By Allison Bell
If the public exchanges succeed, they could force noprofit hospitals
to cut their rates, according to analysts at Moody’s Investors Service.
Many of the carriers selling individual and small-group coverage through the Patient Protection and Affordable Care Act exchange system have tried to keep premiums low by using narrow provider networks.
The narrow qualified health plan networks are affecting off-exchange networks, because some carries are selling similar plans on both markets.
“If narrow networks are successful, we expect hospital reimbursement to drop,” Daniel Steingart, a Moody’s analyst, and colleagues write in an analysis aimed at the creditors of nonprofit hospitals. “In narrow networks, hospitals accept lower reimbursement in hopes of gaining market share.”
The PPACA exchange program and other PPACA rules and programs could also hurt hospitals’ 2015 revenue by cutting carrier profits, the analysts write.
“We expect negotiations for 2015 hospital reimbursement levels to be dynamic,” the analysts say.

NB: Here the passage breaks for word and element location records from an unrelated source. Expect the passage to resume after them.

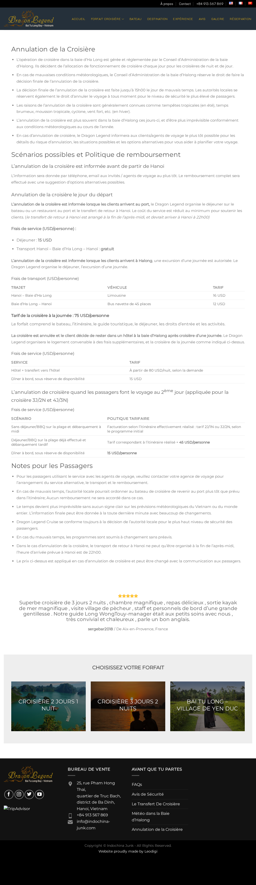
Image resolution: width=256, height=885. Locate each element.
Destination (157, 19)
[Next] (233, 611)
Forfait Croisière (106, 19)
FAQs (137, 784)
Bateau (136, 19)
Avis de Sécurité (148, 794)
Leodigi (151, 851)
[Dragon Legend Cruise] (29, 18)
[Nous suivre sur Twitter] (29, 794)
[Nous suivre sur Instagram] (19, 794)
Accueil (79, 19)
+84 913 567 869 (210, 4)
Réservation (240, 19)
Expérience (183, 19)
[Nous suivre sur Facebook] (9, 794)
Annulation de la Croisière (157, 829)
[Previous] (22, 611)
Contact (185, 4)
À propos (166, 4)
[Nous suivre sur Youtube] (39, 794)
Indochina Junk (120, 845)
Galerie (217, 19)
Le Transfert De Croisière (156, 804)
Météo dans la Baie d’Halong (151, 816)
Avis (202, 19)
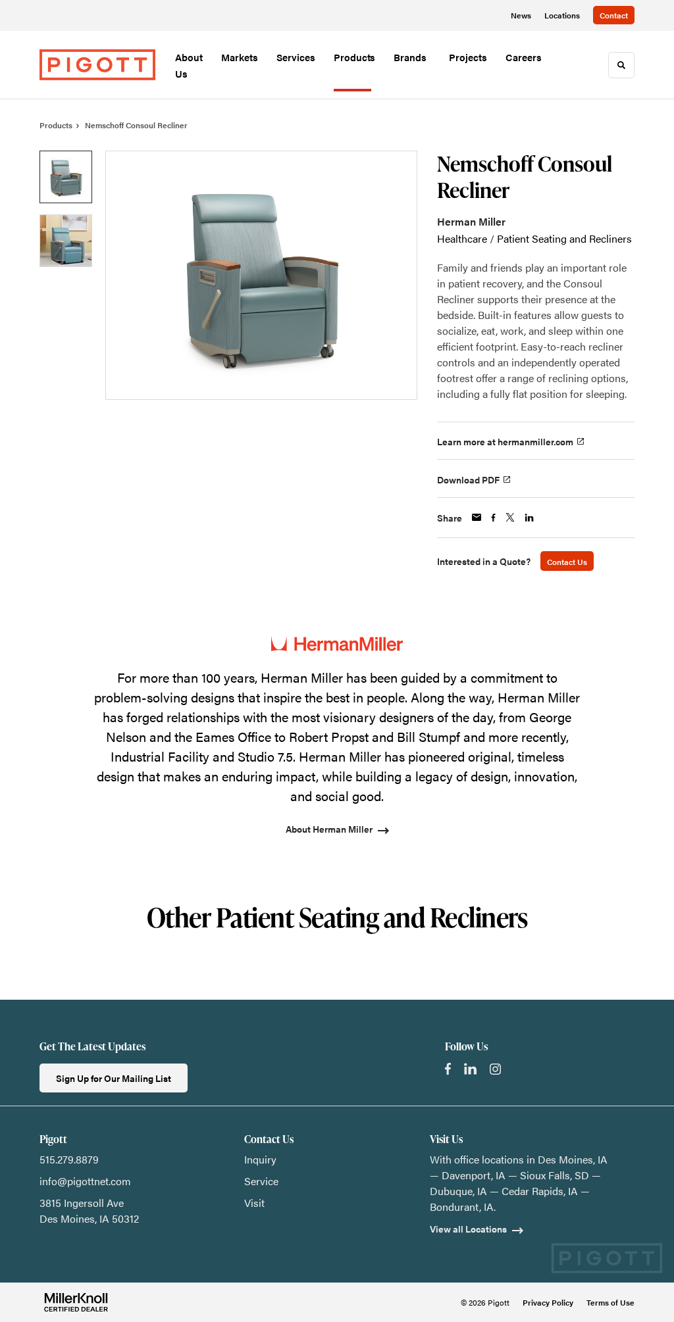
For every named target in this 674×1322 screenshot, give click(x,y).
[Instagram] (495, 1069)
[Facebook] (448, 1069)
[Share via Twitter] (510, 517)
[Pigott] (97, 65)
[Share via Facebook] (493, 518)
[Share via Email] (476, 517)
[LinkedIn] (470, 1069)
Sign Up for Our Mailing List (113, 1078)
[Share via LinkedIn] (529, 518)
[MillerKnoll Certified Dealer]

The analysts say hospitals will try to make up for some of the lost revenue by bargaining for deals that provide rewards for successful efforts to control costs.
PPACA could help hospitals by reducing the number of uninsured patients, but PPACA
could offset that by increasing the number of patients who have high deductibles and are unable to pay the bills they run up before they meet the deductibles, the analysts say.